- [AIM OF THE EXERCISE]:
Rewrite all of the lines below, requests included, and scale every coordinate in the answers by 1.8, rounding to whole numbers with halves going up. Leave every other number as it is, and leave the pictures out of your reply.

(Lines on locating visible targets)
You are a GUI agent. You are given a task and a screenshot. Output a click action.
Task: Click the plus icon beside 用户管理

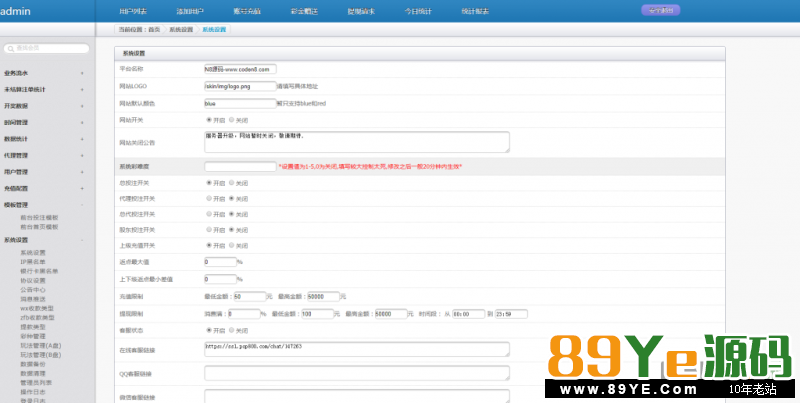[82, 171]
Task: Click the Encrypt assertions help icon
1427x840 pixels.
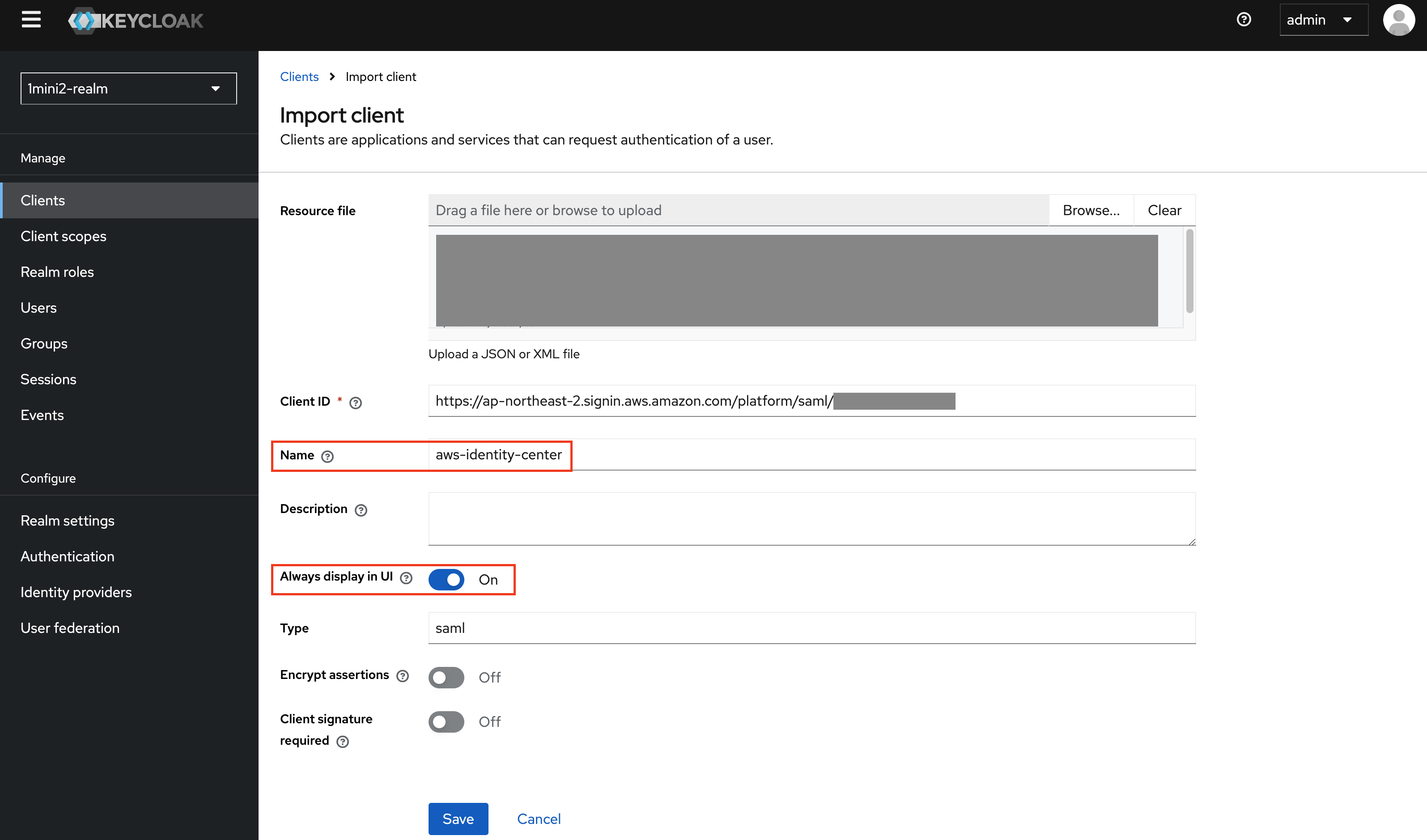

- [SOLUTION TO THE PROBLEM]:
You are a GUI agent. You are given a task and a screenshot. Output a click action.
Task: Click the plus icon beside 用户管理

[148, 308]
Task: Click the Encrypt assertions help icon
1427x840 pixels.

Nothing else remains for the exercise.